One of the most repeated propaganda tropes of IS is the denunciation of its Jihadist and other religious opponents as Murji'ites, an ancient heterodox sect condemned as heretical by mainstream Sunnism. According to Jeffrey Bristol,"This is an important accusation, for ISIS believes that true Islam is one wholly without sects, even without the traditional four schools of jurisprudence, so that any creation of sectarianism renders one's Islam void."

=== Takfir ===

The Takfiri ideology of groups like Al-Qaeda and Islamic State has its roots in the writings of the 20th century Egyptian militant Islamist ideologue Sayyid Qutb (1906-1966 C.E), which preached against the governments and societies of the Muslim World. Qutb regarded the Muslim world as being sunk in a state of Jahiliyya (pre-Islamic ignorance) and by employing Takfir (excommunication); he demanded violent overthrowal of contemporary regimes. Describing the contemporary conditions of society, Qutb claimed: "Our whole environment, people's beliefs and ideas, habits and art, rules and laws - is Jahiliyyah, even to the extent that what we consider to be Islamic culture, Islamic sources, Islamic philosophy and Islamic thought are also constructs of Jahiliyyah!"Daesh's sectarianism and takfiri approach is historically rooted in Al-Qaeda in Iraq (AQI), founded by Abu Mussab al-Zarqawi in 2004. Its ideological roots are found in the writings of Ibn Taymiyya, Ibn 'Abd al-Wahhab and Sayyid Qutb. The takfir (declaring self-proclaimed Muslims to be apostates, which usually also means calling for their death) of IS on large numbers of Muslims has been a point of difference between itself and other jihadis such as Al-Qaeda. IS is "committed to purifying the world by killing vast numbers of people", according to Graeme Wood. According to Jamileh Kadivar, IS has given a higher priority to fighting what it views as apostates than "original disbelievers" (Jews, Christians, Hindus, etc.). Consequently, the majority of the "27,947 terrorist deaths" it has been responsible for as of 2020 have been Muslims it regards "as kafir". On the other hand, Troy E. Spier notes that the demarcation of believers and non-believers is more complex than a simple assignation of religious faith. Takfiri ideology is "a significant part" of IS "identity and being" (according to Kadivar), and a message emphasizing the pure Islam of IS supporters and the "otherness", unbelief and apostasy of "other Muslims" permeates its media/propaganda.
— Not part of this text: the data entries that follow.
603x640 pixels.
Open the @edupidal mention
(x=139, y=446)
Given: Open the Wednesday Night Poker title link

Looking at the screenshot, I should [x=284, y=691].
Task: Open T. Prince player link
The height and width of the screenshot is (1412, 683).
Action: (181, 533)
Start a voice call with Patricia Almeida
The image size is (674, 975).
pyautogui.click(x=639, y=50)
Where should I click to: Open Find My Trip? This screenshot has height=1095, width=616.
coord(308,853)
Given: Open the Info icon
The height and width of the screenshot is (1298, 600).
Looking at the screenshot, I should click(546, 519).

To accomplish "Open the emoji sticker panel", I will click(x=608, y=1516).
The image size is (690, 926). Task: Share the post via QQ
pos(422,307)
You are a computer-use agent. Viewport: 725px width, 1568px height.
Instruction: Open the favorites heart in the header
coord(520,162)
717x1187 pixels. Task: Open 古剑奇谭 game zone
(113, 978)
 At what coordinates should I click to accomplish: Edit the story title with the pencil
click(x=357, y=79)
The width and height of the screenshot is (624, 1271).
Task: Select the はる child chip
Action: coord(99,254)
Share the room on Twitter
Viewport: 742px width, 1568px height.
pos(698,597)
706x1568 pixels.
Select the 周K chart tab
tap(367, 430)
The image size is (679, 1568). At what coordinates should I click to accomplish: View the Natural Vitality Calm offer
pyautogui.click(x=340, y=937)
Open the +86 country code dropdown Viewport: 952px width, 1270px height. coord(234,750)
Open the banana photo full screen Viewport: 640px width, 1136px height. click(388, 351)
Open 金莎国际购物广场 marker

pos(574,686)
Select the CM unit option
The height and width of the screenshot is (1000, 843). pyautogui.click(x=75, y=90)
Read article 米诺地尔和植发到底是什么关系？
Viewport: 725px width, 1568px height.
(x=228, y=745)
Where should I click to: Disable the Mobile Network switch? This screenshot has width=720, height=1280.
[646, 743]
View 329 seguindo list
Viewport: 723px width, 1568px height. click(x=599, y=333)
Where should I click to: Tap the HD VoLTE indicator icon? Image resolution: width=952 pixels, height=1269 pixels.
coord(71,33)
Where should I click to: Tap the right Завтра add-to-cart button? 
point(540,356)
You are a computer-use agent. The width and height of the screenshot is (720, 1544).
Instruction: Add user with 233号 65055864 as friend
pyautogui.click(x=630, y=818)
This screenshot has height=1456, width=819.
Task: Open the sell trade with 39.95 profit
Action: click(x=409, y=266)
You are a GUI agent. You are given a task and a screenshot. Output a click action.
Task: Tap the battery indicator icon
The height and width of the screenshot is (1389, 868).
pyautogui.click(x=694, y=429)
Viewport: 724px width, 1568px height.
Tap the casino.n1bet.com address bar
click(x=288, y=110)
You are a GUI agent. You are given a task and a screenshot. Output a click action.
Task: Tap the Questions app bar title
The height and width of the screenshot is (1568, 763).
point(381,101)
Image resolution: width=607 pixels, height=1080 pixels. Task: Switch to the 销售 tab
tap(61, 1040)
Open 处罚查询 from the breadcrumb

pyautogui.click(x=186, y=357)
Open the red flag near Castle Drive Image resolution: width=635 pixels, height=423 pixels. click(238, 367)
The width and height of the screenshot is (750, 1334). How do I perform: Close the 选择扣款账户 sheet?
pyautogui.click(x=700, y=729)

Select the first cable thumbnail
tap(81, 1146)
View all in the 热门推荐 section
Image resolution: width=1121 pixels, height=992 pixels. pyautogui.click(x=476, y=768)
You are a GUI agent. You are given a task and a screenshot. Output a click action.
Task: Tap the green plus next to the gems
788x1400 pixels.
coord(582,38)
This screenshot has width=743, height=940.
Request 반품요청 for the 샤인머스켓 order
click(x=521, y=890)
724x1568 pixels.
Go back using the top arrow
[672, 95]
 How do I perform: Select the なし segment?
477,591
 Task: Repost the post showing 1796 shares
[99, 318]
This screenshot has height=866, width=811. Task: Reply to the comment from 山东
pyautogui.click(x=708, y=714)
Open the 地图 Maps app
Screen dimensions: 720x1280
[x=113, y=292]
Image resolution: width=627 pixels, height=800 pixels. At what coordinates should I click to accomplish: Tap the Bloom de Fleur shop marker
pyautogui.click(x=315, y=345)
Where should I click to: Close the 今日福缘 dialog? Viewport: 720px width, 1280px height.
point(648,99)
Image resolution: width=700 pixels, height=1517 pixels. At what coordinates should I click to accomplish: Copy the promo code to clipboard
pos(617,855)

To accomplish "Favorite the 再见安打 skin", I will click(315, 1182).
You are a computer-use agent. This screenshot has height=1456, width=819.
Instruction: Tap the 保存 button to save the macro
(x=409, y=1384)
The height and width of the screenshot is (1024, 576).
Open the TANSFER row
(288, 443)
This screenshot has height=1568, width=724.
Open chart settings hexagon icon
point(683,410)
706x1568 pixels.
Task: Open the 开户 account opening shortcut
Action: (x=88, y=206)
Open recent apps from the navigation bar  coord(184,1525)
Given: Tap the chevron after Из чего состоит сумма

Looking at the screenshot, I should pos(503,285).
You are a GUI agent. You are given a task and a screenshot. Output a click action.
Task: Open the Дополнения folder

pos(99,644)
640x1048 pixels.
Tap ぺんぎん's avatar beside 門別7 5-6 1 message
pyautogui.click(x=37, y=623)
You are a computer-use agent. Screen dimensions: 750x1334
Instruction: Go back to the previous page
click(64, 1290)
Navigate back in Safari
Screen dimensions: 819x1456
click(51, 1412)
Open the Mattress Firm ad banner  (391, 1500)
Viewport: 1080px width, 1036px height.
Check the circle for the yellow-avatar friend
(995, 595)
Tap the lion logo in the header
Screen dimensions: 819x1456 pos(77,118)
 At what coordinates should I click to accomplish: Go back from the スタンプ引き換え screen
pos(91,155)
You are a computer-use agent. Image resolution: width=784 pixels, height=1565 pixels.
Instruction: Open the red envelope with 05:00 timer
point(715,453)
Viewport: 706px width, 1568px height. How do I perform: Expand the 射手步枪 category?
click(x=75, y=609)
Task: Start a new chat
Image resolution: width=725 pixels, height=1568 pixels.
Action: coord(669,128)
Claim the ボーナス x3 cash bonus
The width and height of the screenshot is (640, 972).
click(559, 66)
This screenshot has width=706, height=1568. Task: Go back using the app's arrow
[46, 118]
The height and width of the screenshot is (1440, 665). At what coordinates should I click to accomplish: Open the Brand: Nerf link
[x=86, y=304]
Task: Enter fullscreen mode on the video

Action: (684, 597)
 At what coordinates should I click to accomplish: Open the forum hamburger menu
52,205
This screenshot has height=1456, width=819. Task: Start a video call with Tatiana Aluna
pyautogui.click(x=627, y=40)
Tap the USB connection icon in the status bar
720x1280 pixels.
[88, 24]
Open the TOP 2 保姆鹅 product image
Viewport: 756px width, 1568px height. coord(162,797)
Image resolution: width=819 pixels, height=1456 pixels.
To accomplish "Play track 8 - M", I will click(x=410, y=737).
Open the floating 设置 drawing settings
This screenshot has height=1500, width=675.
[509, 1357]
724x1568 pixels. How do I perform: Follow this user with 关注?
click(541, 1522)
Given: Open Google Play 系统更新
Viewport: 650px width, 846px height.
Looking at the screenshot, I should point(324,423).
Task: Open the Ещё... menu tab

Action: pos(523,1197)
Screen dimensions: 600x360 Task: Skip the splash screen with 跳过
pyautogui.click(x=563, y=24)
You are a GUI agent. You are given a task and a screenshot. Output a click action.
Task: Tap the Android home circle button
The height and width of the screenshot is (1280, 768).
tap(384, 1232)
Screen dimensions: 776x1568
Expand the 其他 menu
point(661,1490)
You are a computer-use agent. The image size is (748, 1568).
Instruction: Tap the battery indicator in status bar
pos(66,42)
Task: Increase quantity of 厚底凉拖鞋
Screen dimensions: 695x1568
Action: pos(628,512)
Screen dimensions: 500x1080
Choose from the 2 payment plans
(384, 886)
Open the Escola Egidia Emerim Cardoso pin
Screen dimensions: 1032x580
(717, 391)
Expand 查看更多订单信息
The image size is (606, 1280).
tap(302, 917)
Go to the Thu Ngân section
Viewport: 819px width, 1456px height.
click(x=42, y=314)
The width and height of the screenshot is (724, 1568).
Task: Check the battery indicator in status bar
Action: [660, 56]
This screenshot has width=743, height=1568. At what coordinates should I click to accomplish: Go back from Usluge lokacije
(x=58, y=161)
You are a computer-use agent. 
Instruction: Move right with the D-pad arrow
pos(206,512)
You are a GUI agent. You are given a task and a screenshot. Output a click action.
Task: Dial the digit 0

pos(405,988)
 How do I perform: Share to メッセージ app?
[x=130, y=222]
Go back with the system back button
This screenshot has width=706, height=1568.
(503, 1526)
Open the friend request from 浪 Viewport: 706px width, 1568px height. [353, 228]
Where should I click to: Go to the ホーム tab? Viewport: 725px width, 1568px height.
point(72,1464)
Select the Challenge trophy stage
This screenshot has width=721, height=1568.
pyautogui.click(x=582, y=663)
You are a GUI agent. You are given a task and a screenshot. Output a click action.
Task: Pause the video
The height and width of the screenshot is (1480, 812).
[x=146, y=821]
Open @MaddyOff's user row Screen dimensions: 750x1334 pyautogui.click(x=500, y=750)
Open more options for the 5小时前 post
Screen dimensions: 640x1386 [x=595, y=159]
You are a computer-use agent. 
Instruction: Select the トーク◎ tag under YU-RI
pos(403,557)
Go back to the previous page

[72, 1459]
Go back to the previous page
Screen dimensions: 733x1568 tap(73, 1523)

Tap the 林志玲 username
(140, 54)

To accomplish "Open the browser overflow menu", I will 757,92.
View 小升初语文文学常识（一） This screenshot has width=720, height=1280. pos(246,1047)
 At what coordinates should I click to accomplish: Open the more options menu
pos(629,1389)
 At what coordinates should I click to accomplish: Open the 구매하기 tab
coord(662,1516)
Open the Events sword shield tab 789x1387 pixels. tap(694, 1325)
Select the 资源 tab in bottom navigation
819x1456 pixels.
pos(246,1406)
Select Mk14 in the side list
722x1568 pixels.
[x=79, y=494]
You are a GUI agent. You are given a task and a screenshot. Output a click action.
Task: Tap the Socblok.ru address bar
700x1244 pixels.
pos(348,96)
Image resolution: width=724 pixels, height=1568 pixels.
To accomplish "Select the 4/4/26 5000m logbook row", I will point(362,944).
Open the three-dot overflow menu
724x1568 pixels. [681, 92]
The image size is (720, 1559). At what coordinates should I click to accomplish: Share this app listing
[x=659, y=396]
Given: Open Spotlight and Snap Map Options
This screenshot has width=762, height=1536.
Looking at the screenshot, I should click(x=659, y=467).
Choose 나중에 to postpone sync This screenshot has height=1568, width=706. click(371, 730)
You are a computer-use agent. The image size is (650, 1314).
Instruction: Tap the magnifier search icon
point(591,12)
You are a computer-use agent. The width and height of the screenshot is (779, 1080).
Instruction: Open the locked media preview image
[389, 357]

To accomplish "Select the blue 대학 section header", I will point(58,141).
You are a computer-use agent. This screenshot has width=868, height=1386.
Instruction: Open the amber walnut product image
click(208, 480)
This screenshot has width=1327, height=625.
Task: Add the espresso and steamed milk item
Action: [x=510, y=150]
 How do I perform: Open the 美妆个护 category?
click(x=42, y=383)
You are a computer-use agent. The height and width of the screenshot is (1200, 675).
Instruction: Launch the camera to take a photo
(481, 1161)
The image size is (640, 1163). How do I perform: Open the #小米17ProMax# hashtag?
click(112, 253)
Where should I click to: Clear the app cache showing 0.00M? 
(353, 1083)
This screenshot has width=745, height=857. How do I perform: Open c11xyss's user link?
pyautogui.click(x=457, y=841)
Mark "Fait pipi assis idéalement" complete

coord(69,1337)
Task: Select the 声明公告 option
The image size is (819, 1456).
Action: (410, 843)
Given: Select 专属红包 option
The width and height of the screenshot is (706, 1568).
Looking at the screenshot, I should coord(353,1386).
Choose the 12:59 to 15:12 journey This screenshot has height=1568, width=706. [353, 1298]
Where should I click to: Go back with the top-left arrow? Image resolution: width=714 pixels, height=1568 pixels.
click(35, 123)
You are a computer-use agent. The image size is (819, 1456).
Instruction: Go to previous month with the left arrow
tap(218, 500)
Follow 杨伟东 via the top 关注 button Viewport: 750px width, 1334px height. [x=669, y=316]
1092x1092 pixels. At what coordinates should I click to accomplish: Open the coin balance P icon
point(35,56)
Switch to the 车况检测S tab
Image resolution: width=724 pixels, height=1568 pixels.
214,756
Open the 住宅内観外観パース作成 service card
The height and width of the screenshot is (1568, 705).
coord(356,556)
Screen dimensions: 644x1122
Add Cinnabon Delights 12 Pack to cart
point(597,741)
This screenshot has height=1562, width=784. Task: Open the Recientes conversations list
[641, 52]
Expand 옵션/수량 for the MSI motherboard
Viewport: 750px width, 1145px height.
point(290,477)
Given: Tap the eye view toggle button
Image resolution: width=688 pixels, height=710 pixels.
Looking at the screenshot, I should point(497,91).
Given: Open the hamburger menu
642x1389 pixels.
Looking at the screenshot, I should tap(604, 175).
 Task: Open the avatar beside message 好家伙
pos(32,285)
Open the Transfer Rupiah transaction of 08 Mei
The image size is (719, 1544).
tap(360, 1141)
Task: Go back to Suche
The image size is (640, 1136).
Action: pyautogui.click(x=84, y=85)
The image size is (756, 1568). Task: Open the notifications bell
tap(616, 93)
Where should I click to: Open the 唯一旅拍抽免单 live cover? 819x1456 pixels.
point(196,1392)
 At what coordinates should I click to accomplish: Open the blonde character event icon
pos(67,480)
From about 2003 to 2006, Abu Musab al-Zarqawi, the head of IS predecessor group, al‑Qaeda in Iraq, expanded "the range of behavior" that could make large number of self-proclaimed Muslims infidels (kafir) -- including "in certain cases, selling alcohol or drugs, wearing Western clothes or shaving one's beard, voting in an election—even for a Muslim candidate—and being lax about calling other people apostates". However, Shi'a Muslims have been its "main target" in takfir. Al-Zarqawi wrote that "the danger from the Shi'a ... is greater, and their damage is worse and more destructive to the (Islamic) nation (Ummah) than the Americans, ... so fighting the Shiites ... will not end until the land is ... purified of them".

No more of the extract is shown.